Chinese Chip Tool Makers Hit Record 2025 Revenues
Companies Mentioned
Why It Matters
The trend signals China’s growing self‑sufficiency in chip‑making equipment, reshaping global supply chains and pressuring foreign vendors that still depend on the Chinese market.
Key Takeaways
- •Naura posted ~¥27.1bn ($3.8bn) revenue Q1‑Q3 2025.
- •AMEC, Piotech revenues grew >5x and 13x since 2020.
- •Domestic tool makers face margin pressure amid intensifying competition.
- •US equipment shipments to China fell 34% to $2bn in 2025.
- •Singapore and Malaysia imports rose to $5.7bn and $3.4bn.
Pulse Analysis
China’s domestic equipment sector is entering a new scale era, driven by a coordinated state push to expand capacity at leading fabs such as SMIC, YMTC and CXMT. Revenue data from Naura, AMEC, ACM Research and Piotech show a combined surge that dwarfs pre‑2020 levels, with Naura alone generating roughly $3.8 billion in the first three quarters of 2025. This growth is not merely a short‑term spike; it reflects a strategic policy to substitute imported wafer‑fab tools with home‑grown alternatives wherever performance gaps are narrow enough to be acceptable.
Despite the headline‑grabbing top‑line numbers, profitability is under strain.
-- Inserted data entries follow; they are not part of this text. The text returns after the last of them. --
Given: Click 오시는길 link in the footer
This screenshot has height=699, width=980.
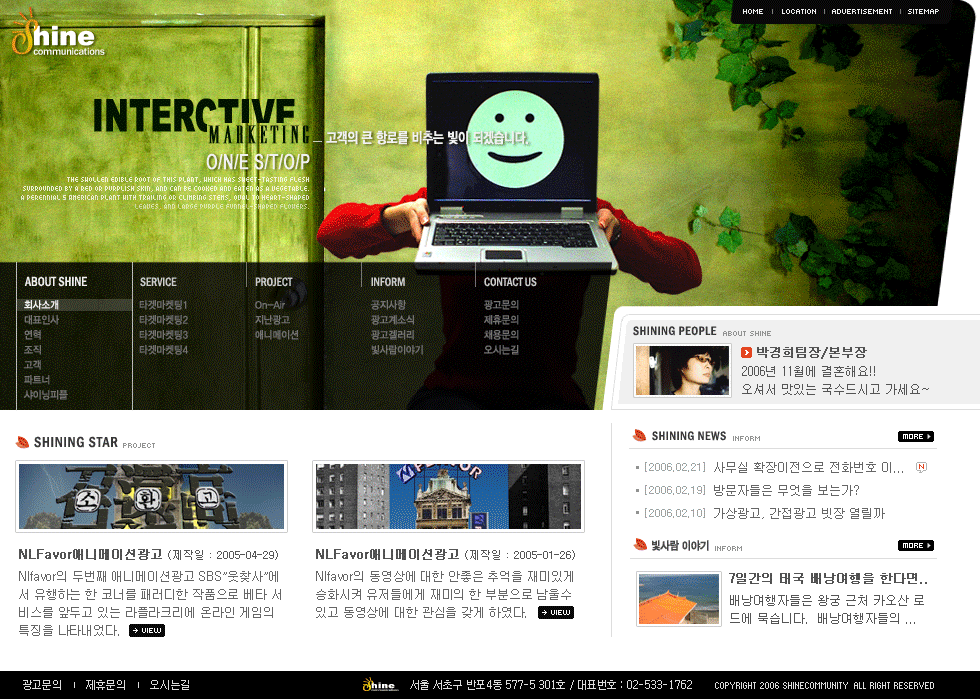Looking at the screenshot, I should click(x=169, y=685).
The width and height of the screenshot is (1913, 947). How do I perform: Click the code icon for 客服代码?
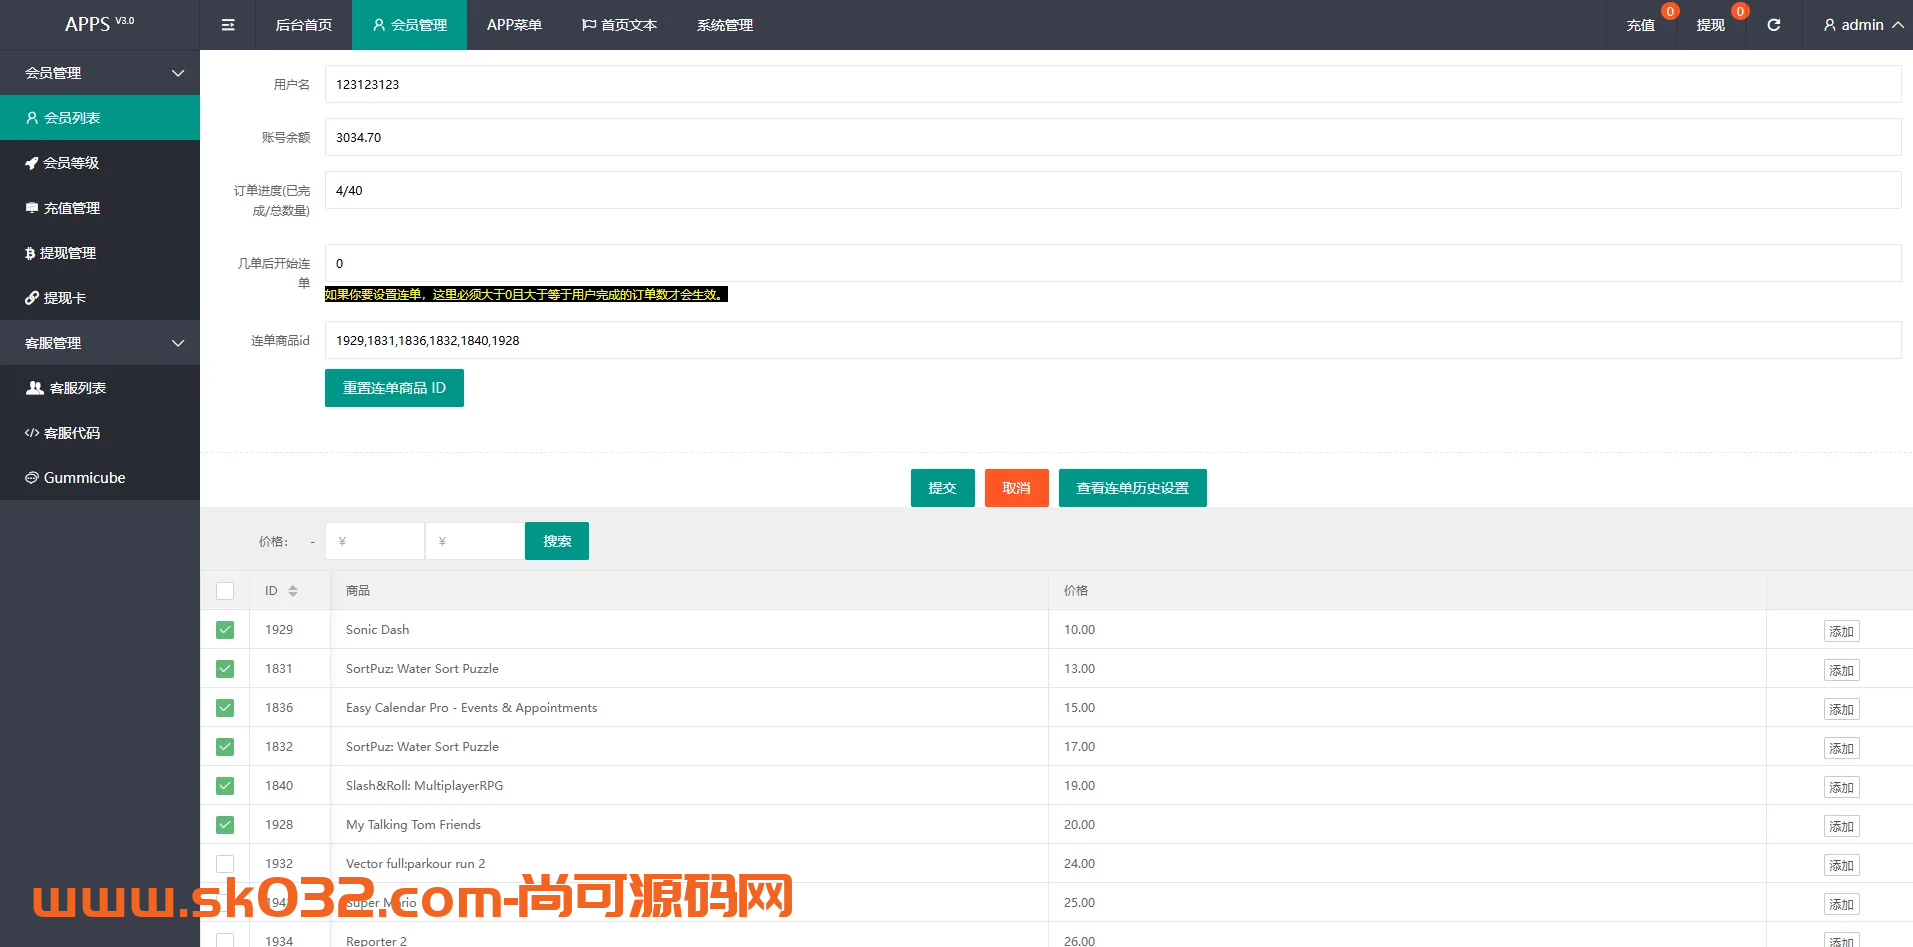tap(31, 432)
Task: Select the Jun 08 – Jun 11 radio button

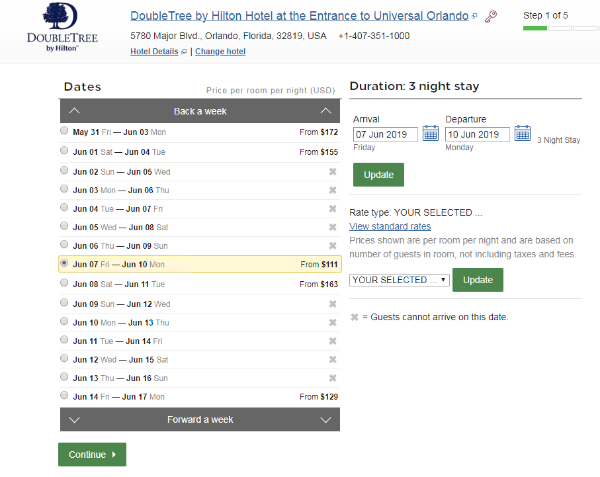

Needham analyst Charles Shi notes that margins are compressing as more domestic players crowd the deposition, etch and related process‑step markets. The competitive landscape forces vendors into price wars, eroding the pricing power that larger scale might otherwise confer. At the same time, the supply chain has adapted: direct U.S. equipment shipments to China fell 34% to $2 billion, while imports routed through Singapore and Malaysia climbed to $5.7 billion and $3.4 billion respectively, underscoring a shift rather than a retreat in foreign tool presence.
For foreign equipment giants—Applied Materials, Lam Research, KLA and ASML—the data underscores a paradoxical exposure. While their combined China sales still approach $19 billion, the market’s gravity is increasingly pulling Chinese firms into a self‑sufficient orbit. This dynamic compels multinationals to reassess investment, partnership, and technology‑transfer strategies in China, balancing short‑term revenue opportunities against long‑term risks of a decoupled, domestically dominated ecosystem. The evolving landscape will likely accelerate consolidation among Chinese tool makers and intensify the push for advanced‑process capabilities that can rival foreign technology.